Salt Security vs 42Crunch
Quick Verdict
Salt Security and 42Crunch both protect APIs, but they approach the problem from opposite ends of the development lifecycle.
Salt Security is a runtime API protection platform. It discovers APIs you did not know existed by analyzing live traffic, cloud environments, and your external attack surface. Once it maps your API landscape, behavioral ML baselines normal traffic patterns and flags anomalies that indicate attacks like BOLA exploitation, credential stuffing, or data exfiltration. Salt works after deployment — its strength is finding and protecting APIs in production.
42Crunch is a shift-left API security platform. It starts with the OpenAPI specification itself, running 300+ security checks against the definition before any code ships. The conformance scanner tests live APIs against the documented contract. The micro API firewall then enforces that contract in production, blocking any request that falls outside the spec. 42Crunch works before and during deployment — its strength is making sure APIs are built correctly from design through runtime.

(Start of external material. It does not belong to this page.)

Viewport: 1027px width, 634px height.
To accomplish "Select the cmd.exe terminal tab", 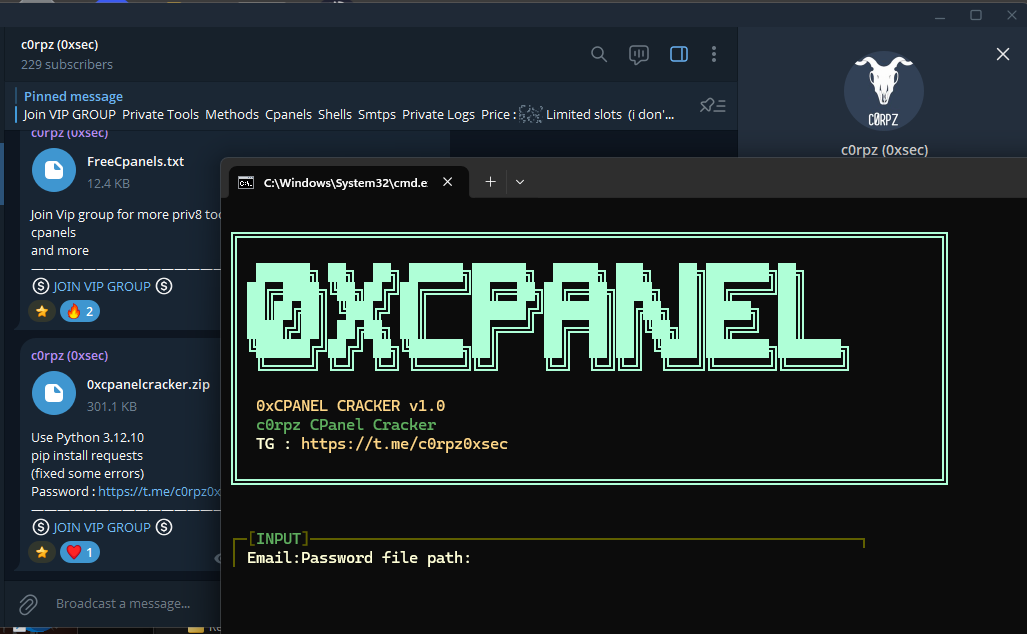I will coord(335,182).
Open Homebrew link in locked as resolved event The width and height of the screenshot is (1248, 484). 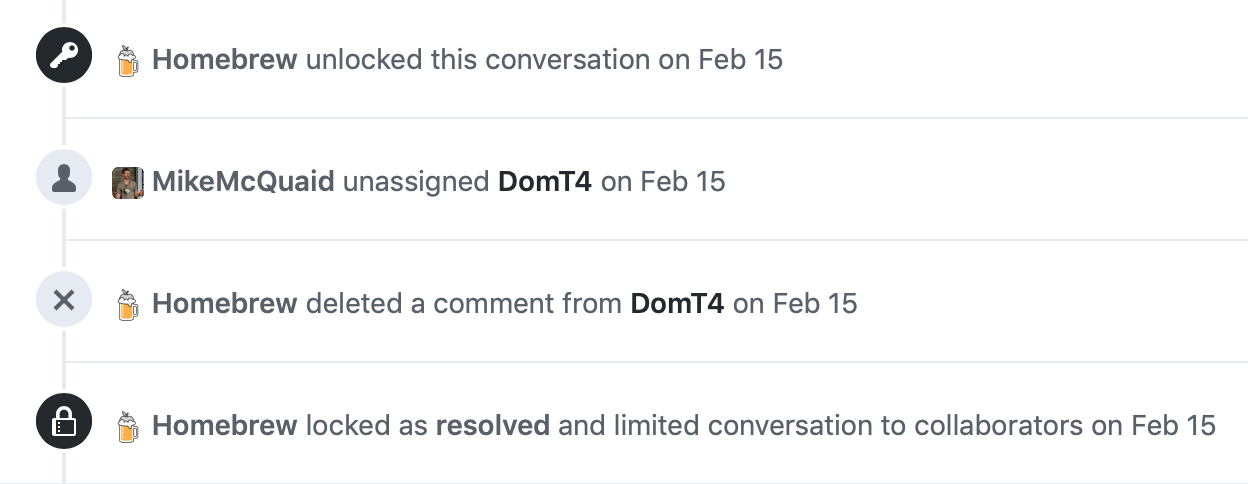pos(224,425)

Pick Salt Security when API discovery and runtime threat detection are your priority. Pick 42Crunch when API specification quality and contract enforcement matter most.
Feature Comparison
| Feature | Salt Security | 42Crunch |
|---|---|---|
| License | Commercial | Commercial (free tier available) |
| Primary Focus | Runtime API discovery & protection | Shift-left API spec security & contract enforcement |
| API Discovery | Traffic analysis, cloud connectors, external surface scan, GitHub scan | API discovery (spec-focused) |
| OpenAPI Spec Auditing | No | Yes (300+ checks, 0-100 scoring) |
| Conformance Testing | No | Yes (dynamic testing against OpenAPI contract) |
| Runtime Protection | Behavioral ML threat detection | Micro API firewall (positive security model) |
| Attack Detection | BOLA, credential stuffing, data exfiltration, account takeover, injection | Blocks non-conforming requests (schema violations, injection) |
| Detection Approach | Behavioral anomaly detection | Contract enforcement (allowlist-based) |
| AI/MCP Security | MCP Protect, Agentic AI Governance, GitHub Connect | No |
| IDE Integration | No | VS Code, JetBrains (19+ IDEs), Eclipse (2M+ downloads) |
| CI/CD Integration | Limited | GitHub Actions, GitLab, Azure Pipelines, Jenkins, Bitbucket, Bamboo, Tekton |
| Compliance Frameworks | PCI DSS, HIPAA, GDPR, SOC 2, NIST, CMMC, FedRAMP | Contract-based compliance enforcement |
| Sensitive Data Tracking | PII, PHI, payment data in API traffic | Data validation via OpenAPI schema checks |
| Deployment Model | Cloud SaaS or on-prem, agentless | SaaS platform + sidecar firewall |
| Gateway Integrations | Kong, Apigee, MuleSoft, NGINX, Istio | Platform-level integration |
| Founded | 2016 | 2016 |
| Backed By | Venture-backed (Palo Alto HQ) | Adara Ventures, Energy Impact Partners ($17M Series A) |
Salt Security vs 42Crunch: Head-to-Head
API Discovery
This is Salt Security’s strongest differentiator. Salt discovers APIs through four simultaneous channels: Salt Connect pulls metadata from cloud accounts and gateways like Kong, Apigee, and MuleSoft. Salt Surface scans your external attack surface from an adversary’s perspective. Traffic analysis identifies undocumented endpoints, including shadow APIs and deprecated-but-still-active zombie APIs. GitHub Connect scans source code repositories for API endpoints and MCP servers before deployment. Salt’s own research found that roughly 30% of APIs go undiscovered by CDN-based tools alone.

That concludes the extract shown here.